Gelukkig zijn al die angsten over de teloorgang van het Nederlands door het overal in doordringende gebruik van het Engels niet terecht. Nederlanders die Engels (proberen te) spreken vertalen vooral de woorden, niet de grammatica en al helemaal niet de uitdrukkingen. De uitspraak varieert van lachwekkend tot onverstaanbaar. Kortom: wij Nederlanders blijven in den vreemde altijd herkenbaar als Nederlanders. En trouwens ook in Nederland zelf; als iemand die het Nederlands nog aan het leren is in het Nederlands een Nederlander aanspreekt schakelt die Nederlander direct over op het Engels. Daar herkennen wij de ware Nederlander aan.

Maar het is ook goed voor Nederland, voor de banen en de economie en de bedrijven en de multinationals. Want toen ik aan de UvA ging studeren kreeg ik meteen een zeer lijvig Amerikaans lesboek in stevig jargon om uit te leren.
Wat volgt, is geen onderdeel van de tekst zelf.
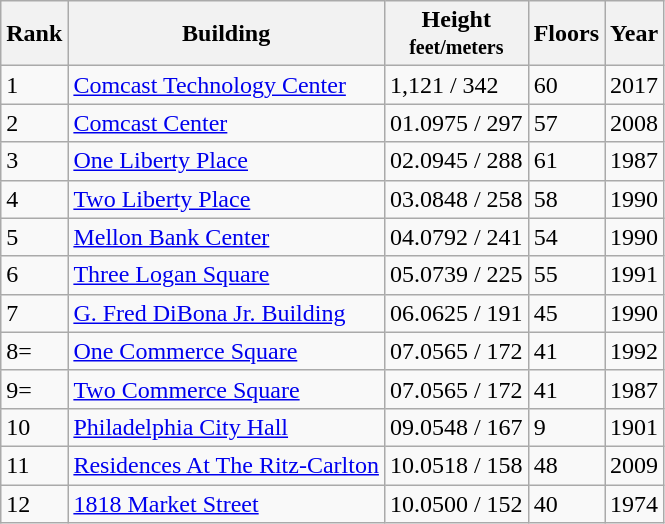
61 (566, 161)
2009 (634, 465)
1818 Market Street (226, 503)
2017 (634, 85)
Three Logan Square (226, 275)
10.0518 / 158 (456, 465)
Floors (566, 34)
10.0500 / 152 (456, 503)
5 (34, 237)
12 (34, 503)
Two Commerce Square (226, 389)
G. Fred DiBona Jr. Building (226, 313)
57 (566, 123)
Comcast Center (226, 123)
Two Liberty Place (226, 199)
58 (566, 199)
4 (34, 199)
04.0792 / 241 (456, 237)
1 (34, 85)
10 (34, 427)
8= (34, 351)
One Commerce Square (226, 351)
Philadelphia City Hall (226, 427)
2008 (634, 123)
1901 (634, 427)
11 (34, 465)
1,121 / 342 (456, 85)
48 (566, 465)
1992 (634, 351)
Building (226, 34)
9= (34, 389)
60 (566, 85)
Comcast Technology Center (226, 85)
40 (566, 503)
3 (34, 161)
54 (566, 237)
55 (566, 275)
2 (34, 123)
02.0945 / 288 (456, 161)
45 (566, 313)
Year (634, 34)
Heightfeet/meters (456, 34)
6 (34, 275)
09.0548 / 167 (456, 427)
7 (34, 313)
1991 (634, 275)
01.0975 / 297 (456, 123)
05.0739 / 225 (456, 275)
Rank (34, 34)
One Liberty Place (226, 161)
1974 (634, 503)
9 (566, 427)
Mellon Bank Center (226, 237)
03.0848 / 258 (456, 199)
06.0625 / 191 (456, 313)
Residences At The Ritz-Carlton (226, 465)
Extract the [x, y] coordinate from the center of the cell holding the provided text.  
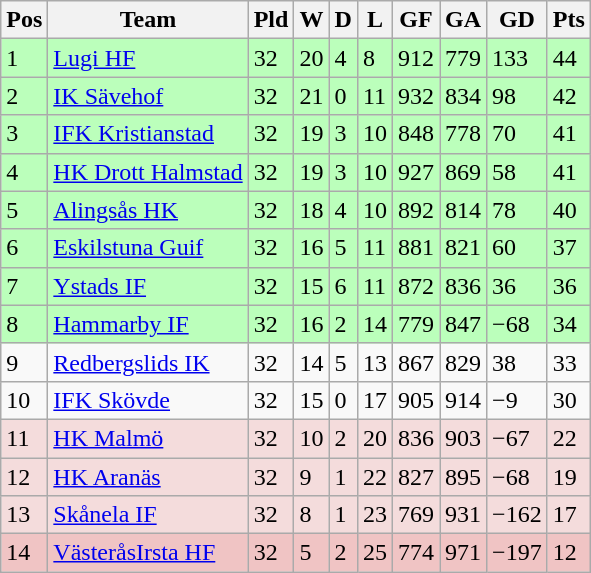
892 [416, 210]
25 [374, 553]
−9 [518, 400]
GF [416, 20]
Alingsås HK [148, 210]
821 [464, 248]
IK Sävehof [148, 96]
834 [464, 96]
848 [416, 134]
867 [416, 362]
33 [568, 362]
827 [416, 477]
D [343, 20]
769 [416, 515]
133 [518, 58]
914 [464, 400]
W [312, 20]
−197 [518, 553]
98 [518, 96]
912 [416, 58]
829 [464, 362]
872 [416, 286]
774 [416, 553]
GD [518, 20]
932 [416, 96]
60 [518, 248]
GA [464, 20]
−67 [518, 438]
927 [416, 172]
HK Aranäs [148, 477]
869 [464, 172]
38 [518, 362]
971 [464, 553]
70 [518, 134]
Pld [271, 20]
Skånela IF [148, 515]
23 [374, 515]
881 [416, 248]
L [374, 20]
37 [568, 248]
IFK Skövde [148, 400]
−162 [518, 515]
44 [568, 58]
778 [464, 134]
Ystads IF [148, 286]
Pts [568, 20]
Eskilstuna Guif [148, 248]
814 [464, 210]
Team [148, 20]
40 [568, 210]
Hammarby IF [148, 324]
Pos [24, 20]
21 [312, 96]
Redbergslids IK [148, 362]
Lugi HF [148, 58]
58 [518, 172]
847 [464, 324]
42 [568, 96]
HK Malmö [148, 438]
34 [568, 324]
7 [24, 286]
VästeråsIrsta HF [148, 553]
78 [518, 210]
903 [464, 438]
HK Drott Halmstad [148, 172]
895 [464, 477]
931 [464, 515]
18 [312, 210]
IFK Kristianstad [148, 134]
905 [416, 400]
30 [568, 400]
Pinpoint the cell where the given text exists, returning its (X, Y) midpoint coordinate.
Maar… er werd een syllabus bijgeleverd die – in het Nederlands, da’s dan weer een beetje jammer – een samenvatting gaf en een woordenlijst van de  begrippen die absoluut beheerst dienden te worden. Door het Nederlands als voertaal in de academische wereld af te schaffen ben je in een klap van al die dure kopieerkosten af! Briljant, daar kom je zelf toch niet op?

Ja, maar…, hoor ik tegenstribbelen, dan ben je toch je kerndoel kwijt: het overbrengen van begrip, kennis e.d.? Nee hoor, zegt de altijd optimistische bedrijfsman/-vrouw: het gaat echt prima zo. De voordelen – alleen financieel, natuurlijk – wegen ruimschoots op tegen de nadelen. En als je dan ook nog in de vergelijking meeneemt dat het Engels als voertaal in de academische wereld het grote handelsvoordeel met zich meebrengt dat Nederlanders daardoor makkelijker in het buitenland kunnen gaan werken (hoezo, kennisdrain?) en buitenlandse studenten hoegenaamd moeiteloos in onze universiteiten kunnen mee studeren (schaalgrootte is heeeeel belangrijk) is dat alleen maar win-win. Geen speld tussen te krijgen.

Helemaal bijzonder wordt de situatie echter als de nieuwe eis wordt ingevoerd dat Nederlandstalige literaire en dichtstukken eerst vertaald moeten worden naar het Engels om te kunnen worden beoordeeld. Weten de bedenkers van deze maatregel, hoog bovenin de voedselketen, niet eens dat een stuk in de ene taal niet meer hetzelfde stuk in een andere taal is wanneer het je gaat om de vorm, woordkeuze en gebruik van woordspelingen en dergelijke? Hoe kan iemand die zo hoog zit dit niet weten danwel er ronduit maling aan hebben? Dat je het überhaupt hardop durft te zeggen is al een gotspe, maar het is ook nog beleid geworden.

In oorlog en liefde mag alles, zeggen ze? Betekent dit dat we in oorlog zijn – want liefde kun je dit zeker niet noemen – met onze eigen taal en cultuur? En als dit niet meer teruggedraaid kan worden, kunnen we dan op z’n minst zorgen dat we Engels op z’n Engels uitspreken en niet op z’n Nederlands? Het klinkt echt niet. Schoenmaker: blijf bij je leest; spreek Nederlands!

Het begint echt te vervelen, altijd weer datzelfde riedeltje: alles voor de centen, er is verder niets.